Please There was a time before the 1950s when a drug was thought to work for a certain disease because wise, old doctors said it would work. We have come a long way since that time. Now you need hard evidence. A common term now is “evidence based medicine”. In the 1950s, it was Bradford Hill who started this process of doing proper drug trials to determine their efficacy and, importantly also their side effects in the treatment of human diseases.
As I mentioned, prior to Bradford Hill’s time, a famous doctor would proclaim the usefulness of a certain medicine and many of us in the medical profession would follow suit.
The evidence- seeking concept is now called randomized controlled trial ( RCT). In the classic RCT, to determine if drug x works for a disease y, first you need an adequate sample size of patients with disease y who will be administered the drug x. To a similar number of patients you need to administer a sugar pill or a dummy pill, called a placebo in medical speak. Then over a certain period of time, if you can show that those in the drug arm of the trial did better than in the placebo arm of the trial, you may be able to conclude that the drug X is effective against the disease y. But the difference in effectiveness has to be what is called, “significant”.

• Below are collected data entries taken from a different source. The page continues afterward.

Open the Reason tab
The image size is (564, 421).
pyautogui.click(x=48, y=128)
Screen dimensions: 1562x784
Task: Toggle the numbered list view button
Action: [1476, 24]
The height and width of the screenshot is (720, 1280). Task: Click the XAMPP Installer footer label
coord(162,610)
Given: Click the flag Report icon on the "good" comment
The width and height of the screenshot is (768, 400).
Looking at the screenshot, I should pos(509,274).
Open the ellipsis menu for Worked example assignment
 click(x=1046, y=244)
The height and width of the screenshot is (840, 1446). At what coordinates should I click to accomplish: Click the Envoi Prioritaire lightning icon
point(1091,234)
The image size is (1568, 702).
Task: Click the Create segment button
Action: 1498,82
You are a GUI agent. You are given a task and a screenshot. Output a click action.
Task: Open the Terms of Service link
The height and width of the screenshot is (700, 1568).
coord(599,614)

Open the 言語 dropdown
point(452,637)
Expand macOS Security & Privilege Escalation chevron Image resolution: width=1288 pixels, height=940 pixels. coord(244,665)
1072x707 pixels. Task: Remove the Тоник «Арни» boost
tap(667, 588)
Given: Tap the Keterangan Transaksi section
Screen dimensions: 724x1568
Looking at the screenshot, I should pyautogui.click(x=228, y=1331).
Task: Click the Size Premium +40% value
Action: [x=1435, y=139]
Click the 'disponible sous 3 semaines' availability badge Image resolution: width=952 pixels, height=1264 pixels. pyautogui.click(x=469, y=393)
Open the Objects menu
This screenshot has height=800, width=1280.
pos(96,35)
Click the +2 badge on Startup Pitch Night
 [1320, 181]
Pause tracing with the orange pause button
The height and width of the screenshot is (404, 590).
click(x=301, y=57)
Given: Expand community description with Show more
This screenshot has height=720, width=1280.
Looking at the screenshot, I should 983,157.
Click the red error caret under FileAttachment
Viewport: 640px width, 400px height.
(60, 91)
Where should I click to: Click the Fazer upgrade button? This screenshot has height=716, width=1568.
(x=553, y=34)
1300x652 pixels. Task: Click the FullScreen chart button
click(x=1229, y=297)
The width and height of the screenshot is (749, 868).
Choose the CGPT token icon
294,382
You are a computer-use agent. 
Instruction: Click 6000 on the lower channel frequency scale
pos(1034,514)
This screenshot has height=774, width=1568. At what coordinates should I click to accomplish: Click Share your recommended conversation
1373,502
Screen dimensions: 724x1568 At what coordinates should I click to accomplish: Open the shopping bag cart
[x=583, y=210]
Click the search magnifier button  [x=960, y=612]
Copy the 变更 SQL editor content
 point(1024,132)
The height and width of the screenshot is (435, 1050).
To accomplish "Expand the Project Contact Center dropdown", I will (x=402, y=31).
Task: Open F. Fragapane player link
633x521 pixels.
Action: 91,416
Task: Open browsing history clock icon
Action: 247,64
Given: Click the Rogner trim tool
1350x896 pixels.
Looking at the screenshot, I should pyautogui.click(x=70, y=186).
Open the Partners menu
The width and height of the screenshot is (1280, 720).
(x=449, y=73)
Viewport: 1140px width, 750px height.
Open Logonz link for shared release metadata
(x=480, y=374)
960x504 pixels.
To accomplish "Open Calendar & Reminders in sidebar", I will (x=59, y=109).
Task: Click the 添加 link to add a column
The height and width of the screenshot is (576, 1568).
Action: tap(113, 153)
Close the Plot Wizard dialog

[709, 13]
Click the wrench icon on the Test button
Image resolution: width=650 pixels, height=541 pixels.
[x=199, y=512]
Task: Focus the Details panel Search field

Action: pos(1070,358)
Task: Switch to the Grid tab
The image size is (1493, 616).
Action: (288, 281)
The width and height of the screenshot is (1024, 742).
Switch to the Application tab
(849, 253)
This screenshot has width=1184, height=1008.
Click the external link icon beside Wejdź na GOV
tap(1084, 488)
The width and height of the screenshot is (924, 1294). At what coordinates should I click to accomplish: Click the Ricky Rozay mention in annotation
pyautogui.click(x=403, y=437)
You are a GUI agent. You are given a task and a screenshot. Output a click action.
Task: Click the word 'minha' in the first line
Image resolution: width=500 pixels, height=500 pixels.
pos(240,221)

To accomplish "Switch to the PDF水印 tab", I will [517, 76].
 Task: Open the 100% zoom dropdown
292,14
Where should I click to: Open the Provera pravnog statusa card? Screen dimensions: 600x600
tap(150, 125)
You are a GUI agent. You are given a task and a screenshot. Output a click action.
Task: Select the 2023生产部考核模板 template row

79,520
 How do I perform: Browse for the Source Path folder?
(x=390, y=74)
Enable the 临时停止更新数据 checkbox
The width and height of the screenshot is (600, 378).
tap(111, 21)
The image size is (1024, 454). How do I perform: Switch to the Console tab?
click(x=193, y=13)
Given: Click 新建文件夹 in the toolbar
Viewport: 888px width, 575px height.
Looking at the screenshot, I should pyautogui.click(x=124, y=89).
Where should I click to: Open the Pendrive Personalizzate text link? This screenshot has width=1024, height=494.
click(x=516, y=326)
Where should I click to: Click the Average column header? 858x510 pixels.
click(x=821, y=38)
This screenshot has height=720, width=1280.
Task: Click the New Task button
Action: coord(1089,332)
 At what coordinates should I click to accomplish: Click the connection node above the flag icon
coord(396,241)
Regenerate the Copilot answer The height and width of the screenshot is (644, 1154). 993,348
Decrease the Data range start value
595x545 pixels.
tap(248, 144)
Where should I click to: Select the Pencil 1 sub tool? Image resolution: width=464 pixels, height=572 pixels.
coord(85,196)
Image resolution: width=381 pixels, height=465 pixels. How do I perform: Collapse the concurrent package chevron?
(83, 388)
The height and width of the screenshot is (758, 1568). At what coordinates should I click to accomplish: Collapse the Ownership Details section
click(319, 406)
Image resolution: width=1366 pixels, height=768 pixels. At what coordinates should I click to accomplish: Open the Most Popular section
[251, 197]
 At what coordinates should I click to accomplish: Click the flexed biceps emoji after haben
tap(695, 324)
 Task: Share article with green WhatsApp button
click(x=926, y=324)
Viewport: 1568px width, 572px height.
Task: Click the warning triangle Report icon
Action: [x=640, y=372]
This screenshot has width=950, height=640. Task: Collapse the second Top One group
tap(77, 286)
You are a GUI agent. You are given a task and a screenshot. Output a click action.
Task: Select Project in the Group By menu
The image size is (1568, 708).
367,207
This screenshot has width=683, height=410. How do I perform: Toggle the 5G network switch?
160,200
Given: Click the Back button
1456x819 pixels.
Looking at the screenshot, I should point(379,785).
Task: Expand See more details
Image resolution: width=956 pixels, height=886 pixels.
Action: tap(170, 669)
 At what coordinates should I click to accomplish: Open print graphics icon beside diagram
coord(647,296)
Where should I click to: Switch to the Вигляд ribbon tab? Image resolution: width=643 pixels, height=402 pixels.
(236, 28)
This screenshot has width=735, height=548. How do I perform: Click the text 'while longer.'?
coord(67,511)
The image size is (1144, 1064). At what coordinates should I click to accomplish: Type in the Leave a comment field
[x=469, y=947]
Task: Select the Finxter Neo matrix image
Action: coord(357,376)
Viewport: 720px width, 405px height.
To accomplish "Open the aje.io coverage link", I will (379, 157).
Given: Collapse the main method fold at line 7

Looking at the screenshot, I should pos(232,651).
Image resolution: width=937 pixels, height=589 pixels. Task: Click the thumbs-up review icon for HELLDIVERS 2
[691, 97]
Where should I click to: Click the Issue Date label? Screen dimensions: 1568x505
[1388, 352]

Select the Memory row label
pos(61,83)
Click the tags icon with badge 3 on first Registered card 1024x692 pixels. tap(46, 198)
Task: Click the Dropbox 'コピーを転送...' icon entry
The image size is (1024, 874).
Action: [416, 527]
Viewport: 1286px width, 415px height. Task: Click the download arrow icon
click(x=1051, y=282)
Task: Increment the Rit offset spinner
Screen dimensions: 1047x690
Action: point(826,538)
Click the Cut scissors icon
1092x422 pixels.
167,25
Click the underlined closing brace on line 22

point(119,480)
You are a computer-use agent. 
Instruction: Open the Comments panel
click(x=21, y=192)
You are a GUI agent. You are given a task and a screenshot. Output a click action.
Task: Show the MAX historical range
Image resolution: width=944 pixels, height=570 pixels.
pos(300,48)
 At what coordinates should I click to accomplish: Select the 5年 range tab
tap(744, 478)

And this significance is determined by statistical testing which tries to eliminate “chance” as the cause for drug x being more effective. Even to eliminate the chance factor, the importance of the term random cannot be overemphasized.
For example in determining who receives the placebo versus the drug in question, the choice has to be random. If the patient is pre selected to receive the drug or the placebo then you have introduced bias into the study and therefore will not be a proper study. In many instances even the investigators will not know whether the patient received the drug or the placebo. This is an example of maths and science magnificently merging together.
Now, just the effectiveness or efficacy as it is often called of drug X is not enough. The drug may be effective for the time being but it may have unacceptable side effects. In 1960 the devastating side effects of the drug thalidomide forced governments around the world to insist that all new drugs should be tested using RCT method to determine efficacy and to check for side effects. So a world of regulations has spawned around RCTs to make sure they are properly carried out.
One of the first diseases to be subjected to human trials was tuberculosis. At one time only one drug was used for TB, then RCTs revealed that the disease responded significantly better to combination of drugs than just one drug. This lesson was carried over for a more modern scourge, the HIV virus against which a combination therapy is now utilized.
RCTs are now also made use of for studying the efficacy of vaccines. The injectable typhoid vaccine that is used worldwide was first studied here in Kathmandu by Dr I L Acharya and colleagues in the early 1980s using the RCT concept.
RCTs then are the gold standard for testing drug efficacy and side effects. In Ayurvedic, Tibetan and other forms of alternative medicine, RCTs could be potentially useful to determine efficacy of treatments.